Nothing but the lines from the top of the records through the line with "Add the fire reaction with 20" should be returned, exactly, and without pictures.

● ● ● ● ●

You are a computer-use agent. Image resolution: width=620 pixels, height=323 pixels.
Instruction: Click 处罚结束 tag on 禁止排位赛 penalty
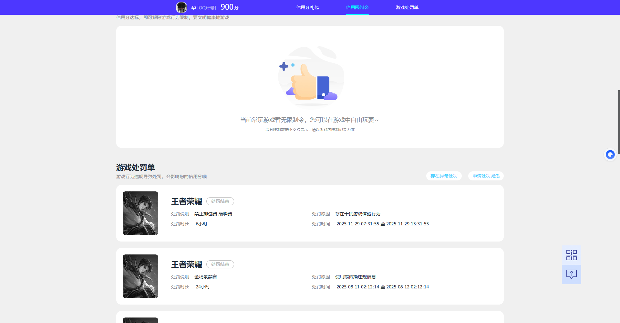click(220, 201)
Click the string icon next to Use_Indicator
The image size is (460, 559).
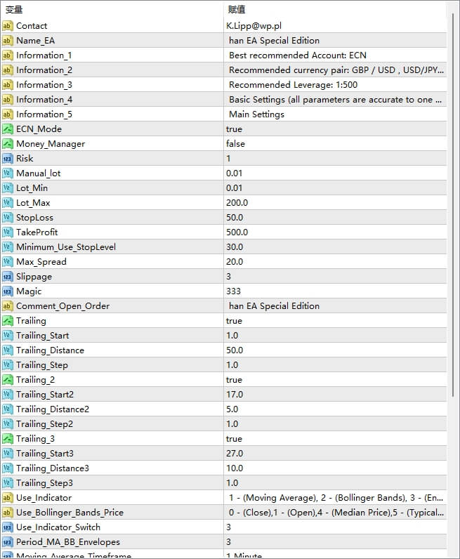8,498
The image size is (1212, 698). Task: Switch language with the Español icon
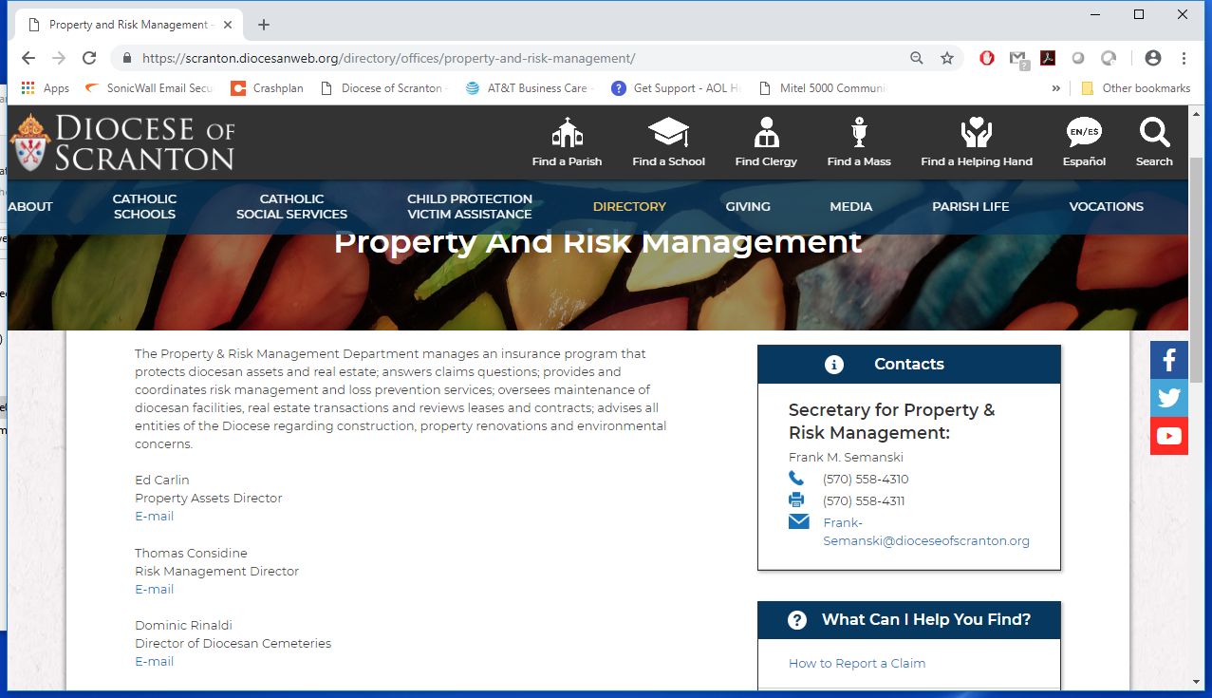click(1084, 133)
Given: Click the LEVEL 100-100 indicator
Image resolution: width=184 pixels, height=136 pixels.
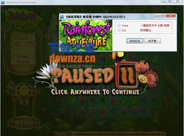Looking at the screenshot, I should pyautogui.click(x=23, y=40).
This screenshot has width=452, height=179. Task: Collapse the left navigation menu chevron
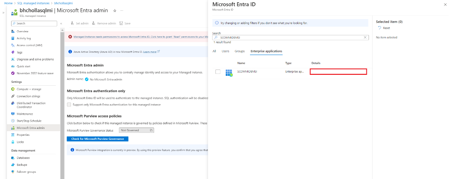click(x=61, y=23)
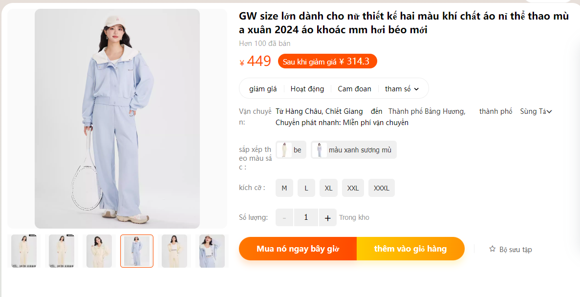Click Mua nó ngay bây giờ button
This screenshot has width=580, height=297.
coord(298,249)
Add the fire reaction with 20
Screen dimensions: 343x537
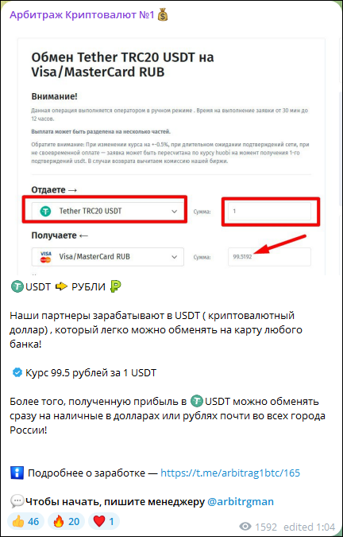click(x=66, y=522)
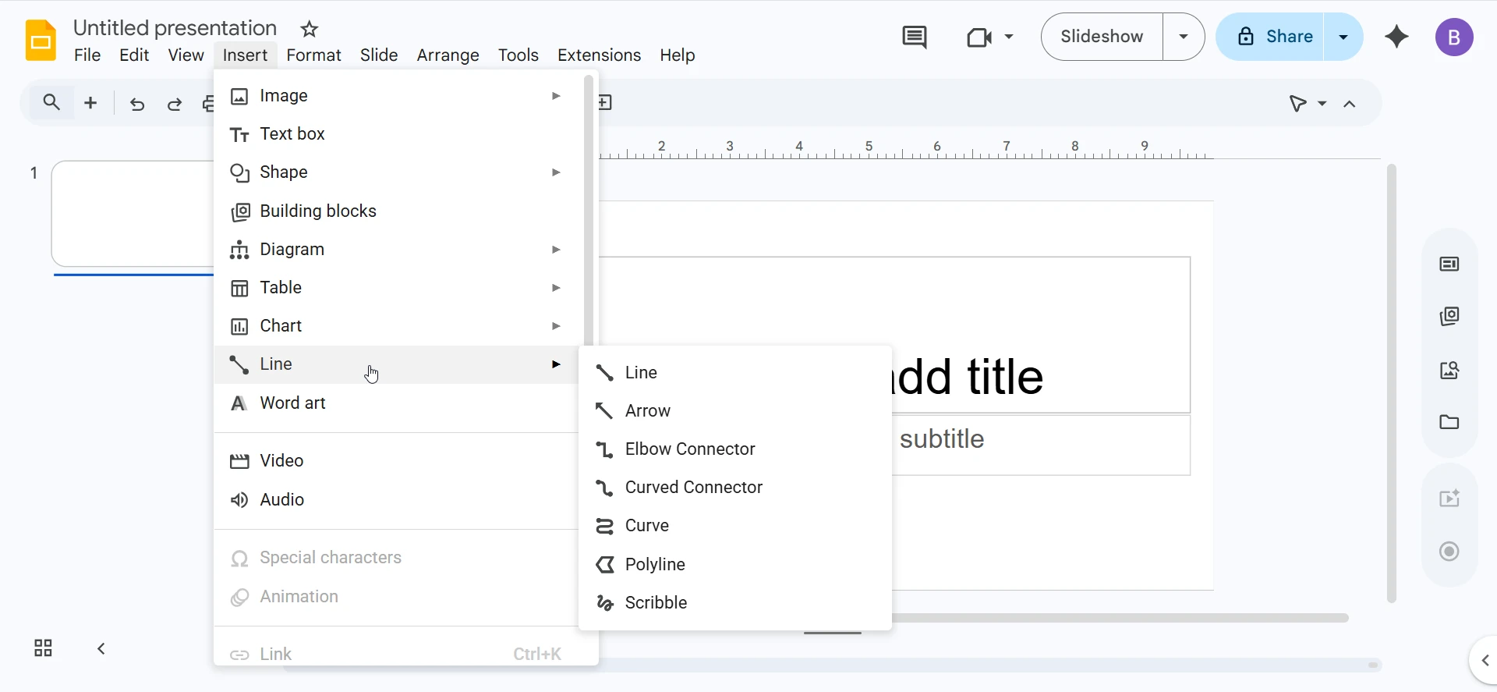The height and width of the screenshot is (692, 1497).
Task: Choose Scribble in the Line submenu
Action: coord(656,603)
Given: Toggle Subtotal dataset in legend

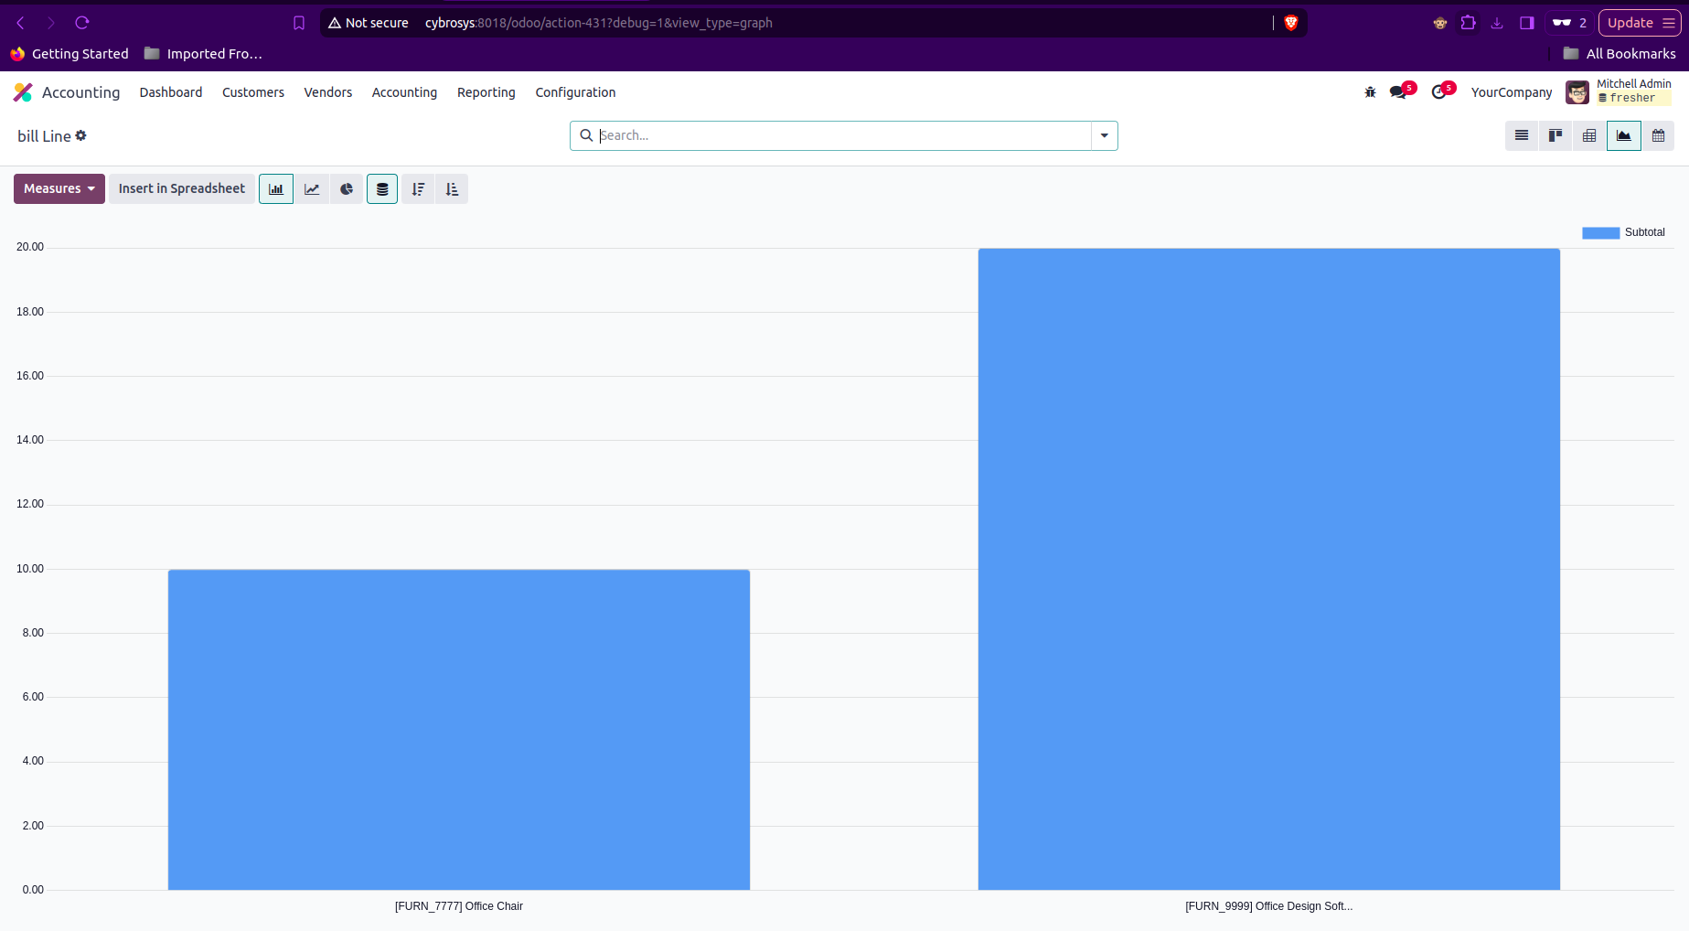Looking at the screenshot, I should coord(1623,232).

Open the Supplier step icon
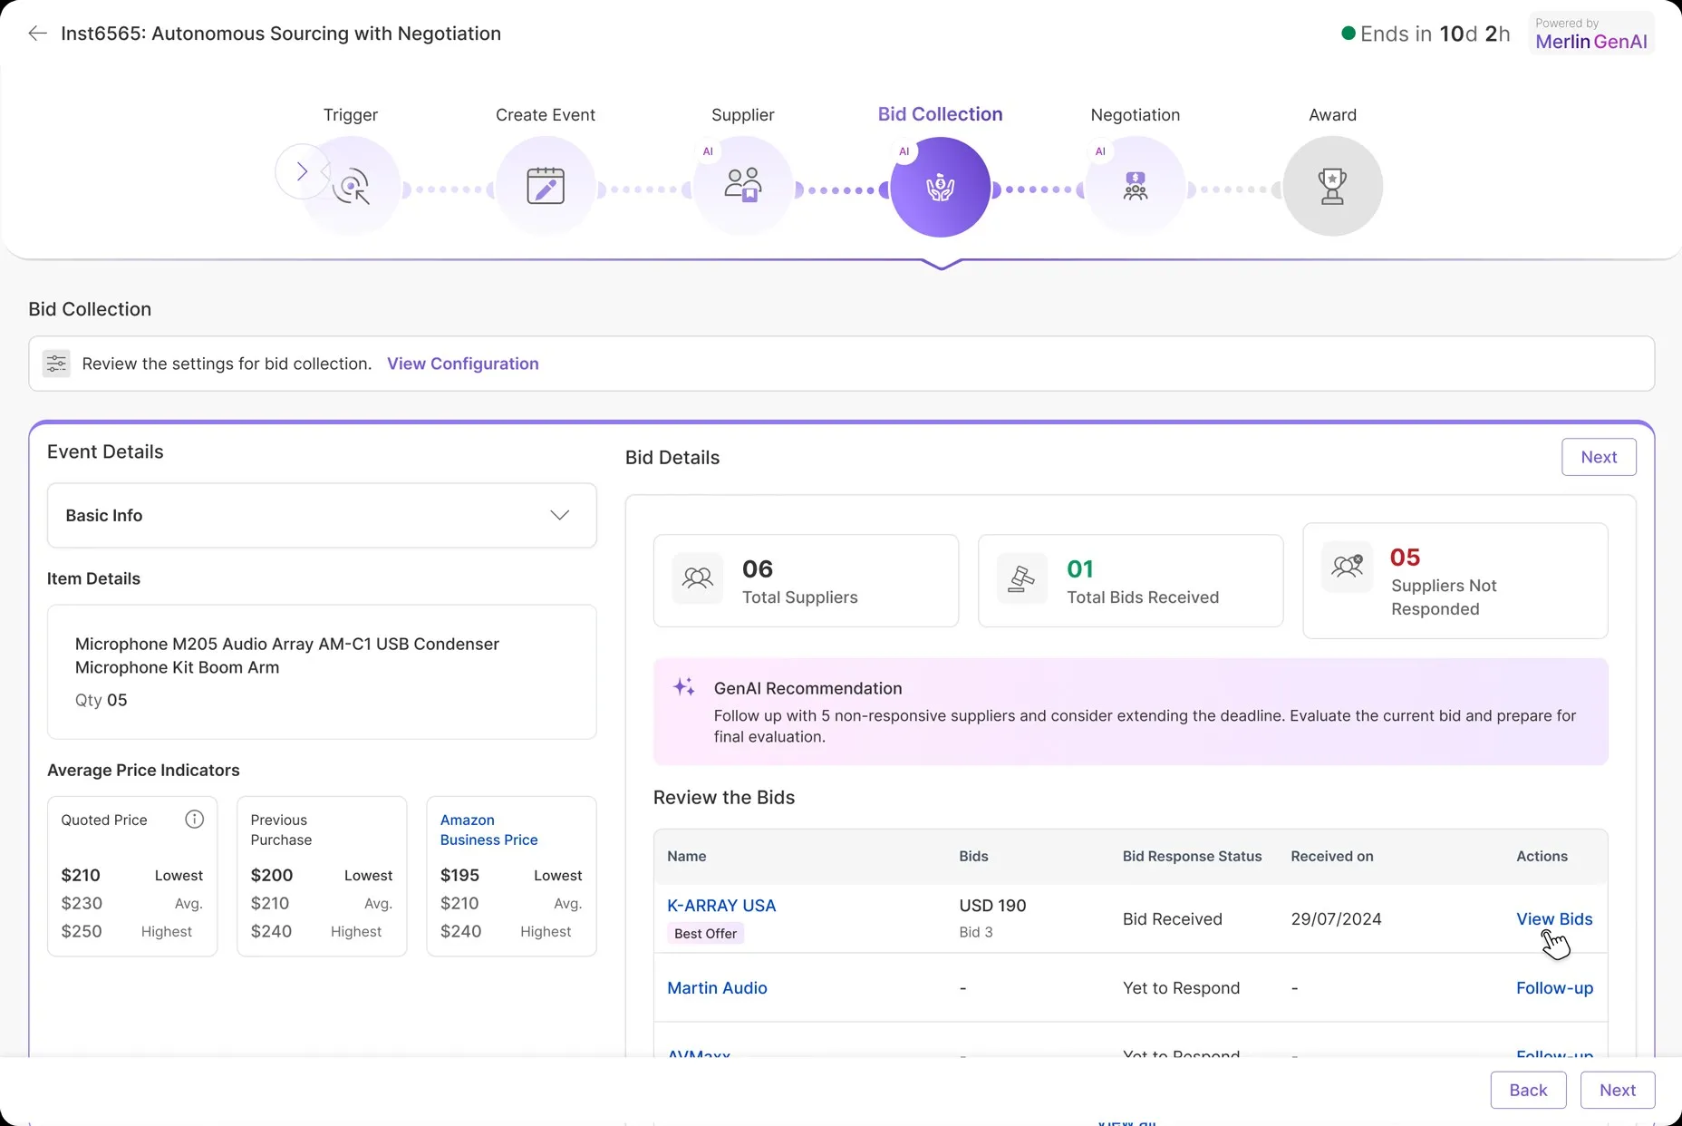click(x=743, y=187)
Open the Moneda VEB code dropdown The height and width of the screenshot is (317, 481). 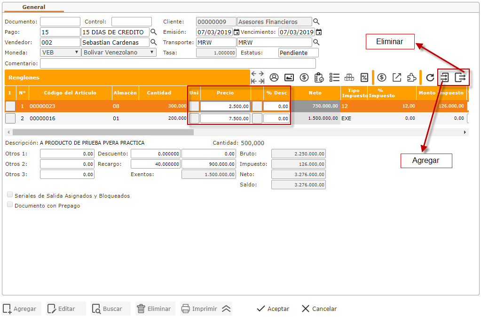[60, 53]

● ● ● ● ●

#### [ANSWER TO THIS TASK]
You are a computer-use agent. Image resolution: width=620 pixels, height=323 pixels.
Instruction: Click 处罚结束 tag on 禁止排位赛 penalty
click(220, 201)
Click the string icon next to Use_Indicator
The image size is (460, 559).
8,498
The image size is (1212, 698). Task: Switch language with the Español icon
click(1084, 133)
Given: Click the LEVEL 100-100 indicator
Image resolution: width=184 pixels, height=136 pixels.
Looking at the screenshot, I should pyautogui.click(x=23, y=40).
This screenshot has width=452, height=179. Task: Collapse the left navigation menu chevron
click(x=61, y=23)
Click Mua nó ngay bây giờ button
This screenshot has width=580, height=297.
coord(298,249)
Add the fire reaction with 20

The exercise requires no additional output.